Contre les addictions aux drogues dures, la France doit s’engager par la prévention, l’accompagnement, en suivant une politique réaliste que portent déjà certains de nos voisins. Ce texte autorisera donc l’expérimentation de salles de consommation à moindre risque.

Cette mesure, je la défends avec force et avec conviction, par-delà les discours dogmatiques et caricaturaux que nous avons encore pu entendre il y a quelques instants sur les bancs de l’opposition. C’est une mesure de santé publique, parce que de trop nombreux toxicomanes échappent aux circuits de prise en charge et qu’il faut pourtant les soigner. C’est aussi une mesure de sécurité sanitaire. Il est inacceptable que chaque matin, en France, des adultes trouvent des seringues usagées sur les escaliers de la gare, ou que des enfants trouvent sur le chemin de l’école ces mêmes seringues abandonnées sur le trottoir.

Enfin, la discussion parlementaire a permis d’élargir le champ de cette loi aux questions de santé environnementale, déjà présentes dans le texte initial, mais qui ont été étendues, notamment à l’initiative du groupe écologiste. C’est un enjeu majeur pour le XXIe siècle. Les débats que nous aurons ces prochains jours permettront d’enrichir encore ce volet du texte, je le sais au vu des amendements qui ont été déposés.

Voilà donc ce qu’est une politique de prévention cohérente, innovante et efficace. Avec cet arsenal de mesures, nous franchissons une étape historique pour la santé des Français, car c’est la première fois qu’un ensemble de mesures aussi importantes est inscrit dans la loi et fait de la prévention une priorité de notre politique de santé.

Le second pilier de ce projet de loi, c’est le renforcement de la proximité des soins autour du médecin traitant et de ce que l’on appelle les équipes de soins primaires.

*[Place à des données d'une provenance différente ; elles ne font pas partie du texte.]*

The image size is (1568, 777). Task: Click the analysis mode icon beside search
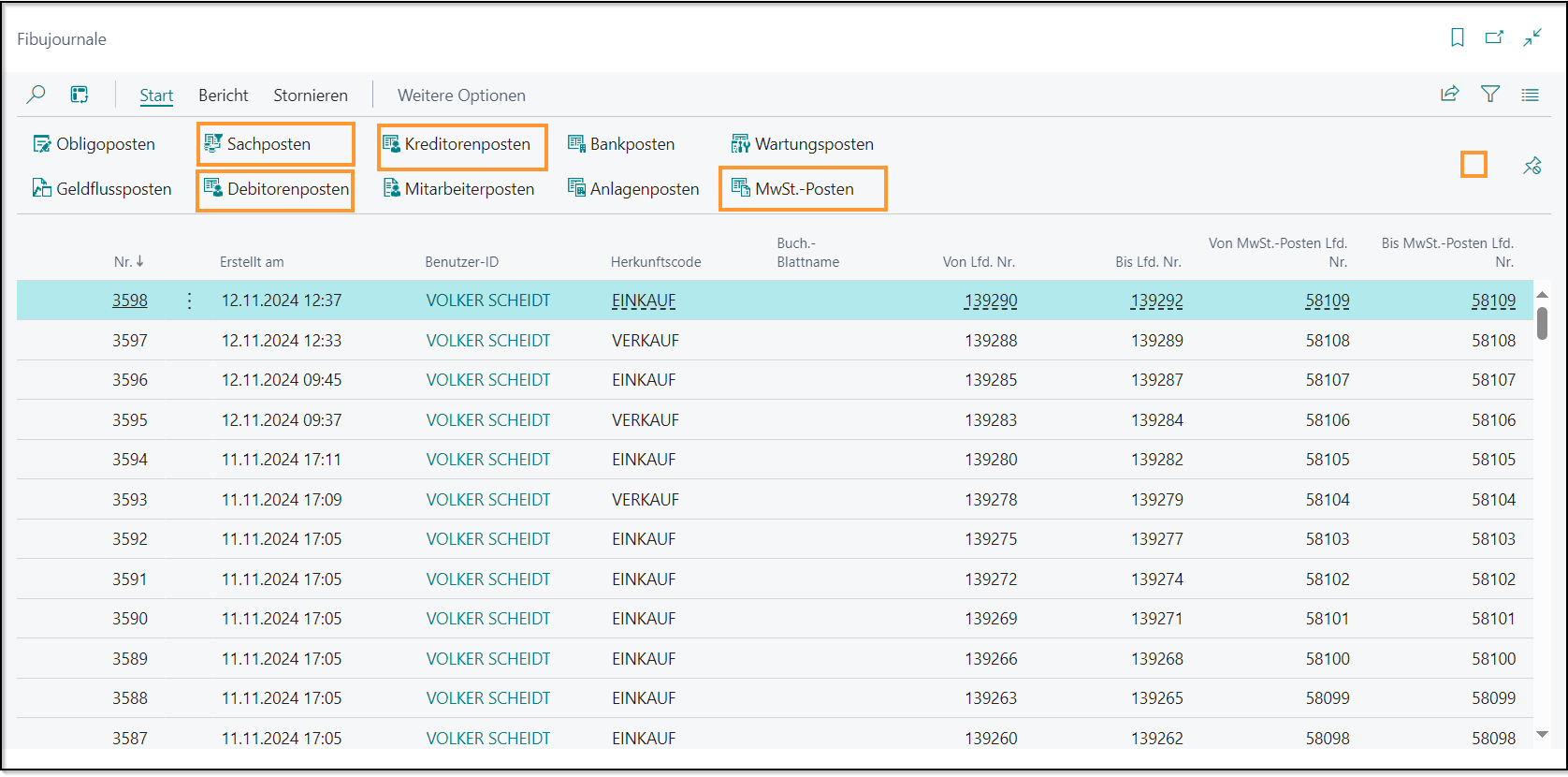(x=80, y=95)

Notre système, depuis des décennies, est trop centré sur l’hôpital. Cette organisation répondait à une exigence, la réalité des pathologies à prendre en compte il y a encore quelques années. Mais nous devons désormais accompagner des pathologies chroniques, des patients qui sont malades dans la durée. Nous devons donc organiser notre système autour d’une médecine de proximité, coordonnée par le médecin traitant, avec un hôpital tourné vers la ville et un parcours de soins mieux défini autour du patient.

Avec la reconnaissance des équipes de soins primaires constituées autour de médecins généralistes de premier recours, la loi permettra de mieux prendre en charge les patients en proximité.

Avec les communautés professionnelles territoriales de santé, les professionnels pourront mieux se coordonner entre eux et, le cas échéant, avec des acteurs sociaux et médico-sociaux.

Avec l’instauration du médecin traitant pour les enfants de moins de seize ans, nous renforçons le rôle et la place du médecin généraliste, ou du pédiatre, dès le plus jeune âge.

Avec la création d’un numéro d’appel national unique pour trouver un médecin de garde et celle d’un service public d’information en santé, nous permettrons à nos concitoyens de se tourner en premier lieu vers le médecin de ville. En effet, faute d’information, trop de patients ont aujourd’hui le réflexe d’aller aux urgences.

Avec la création d’une lettre de liaison, adressée par l’hôpital au médecin traitant le jour même de la sortie du patient, nous renforçons les liens entre la ville et l’hôpital.

Dans ce texte, nous rétablissons aussi le service public hospitalier dans la loi, revenant ainsi sur le choix injuste et désastreux de la majorité précédente qui l’avait supprimé.